_Description of the task_
Rewrite the lines from the one containing "Task: Click the Eepy" through the end of the lines, inclusive, as a numbered list that omits blank lines.

_Records for processing_

+++++

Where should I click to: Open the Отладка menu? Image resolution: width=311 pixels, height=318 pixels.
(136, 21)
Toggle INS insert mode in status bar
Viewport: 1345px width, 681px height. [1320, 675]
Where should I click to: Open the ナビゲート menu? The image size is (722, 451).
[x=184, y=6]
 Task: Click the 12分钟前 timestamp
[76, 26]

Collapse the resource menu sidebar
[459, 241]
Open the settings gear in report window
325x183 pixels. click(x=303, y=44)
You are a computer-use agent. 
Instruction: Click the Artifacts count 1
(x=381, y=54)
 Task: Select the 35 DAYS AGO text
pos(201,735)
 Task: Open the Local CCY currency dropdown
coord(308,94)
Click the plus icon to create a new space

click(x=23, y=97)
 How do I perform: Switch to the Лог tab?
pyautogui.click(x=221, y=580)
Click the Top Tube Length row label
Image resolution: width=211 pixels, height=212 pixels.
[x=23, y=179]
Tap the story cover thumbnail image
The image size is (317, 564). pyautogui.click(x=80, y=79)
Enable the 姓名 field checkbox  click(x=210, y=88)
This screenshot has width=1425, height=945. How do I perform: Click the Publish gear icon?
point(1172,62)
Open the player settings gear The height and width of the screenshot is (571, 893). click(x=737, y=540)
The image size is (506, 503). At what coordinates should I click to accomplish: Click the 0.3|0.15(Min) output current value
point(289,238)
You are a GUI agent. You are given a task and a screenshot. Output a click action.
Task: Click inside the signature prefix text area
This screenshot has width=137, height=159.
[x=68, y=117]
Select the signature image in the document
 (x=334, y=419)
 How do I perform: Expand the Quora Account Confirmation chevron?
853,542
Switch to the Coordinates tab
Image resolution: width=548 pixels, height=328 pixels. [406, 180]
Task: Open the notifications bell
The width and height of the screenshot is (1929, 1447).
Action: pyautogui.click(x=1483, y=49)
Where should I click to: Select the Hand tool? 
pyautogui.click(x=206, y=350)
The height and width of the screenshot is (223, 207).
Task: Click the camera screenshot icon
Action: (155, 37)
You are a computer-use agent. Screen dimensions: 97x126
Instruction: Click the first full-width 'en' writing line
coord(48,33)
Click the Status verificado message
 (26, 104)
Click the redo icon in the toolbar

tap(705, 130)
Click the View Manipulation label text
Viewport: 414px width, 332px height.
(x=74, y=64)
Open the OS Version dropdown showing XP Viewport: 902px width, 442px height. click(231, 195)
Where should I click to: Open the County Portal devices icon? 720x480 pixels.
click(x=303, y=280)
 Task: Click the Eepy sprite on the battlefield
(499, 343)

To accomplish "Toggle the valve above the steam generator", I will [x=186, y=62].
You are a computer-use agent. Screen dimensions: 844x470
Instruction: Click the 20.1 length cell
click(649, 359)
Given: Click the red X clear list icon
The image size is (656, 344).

+++++

_Completed task_
1.  Task: Click the Eepy sprite on the battlefield
2. (499, 343)
3. To accomplish "Toggle the valve above the steam generator", I will [x=186, y=62].
4. You are a computer-use agent. Screen dimensions: 844x470
5. Instruction: Click the 20.1 length cell
6. click(649, 359)
7. Given: Click the red X clear list icon
8. The image size is (656, 344).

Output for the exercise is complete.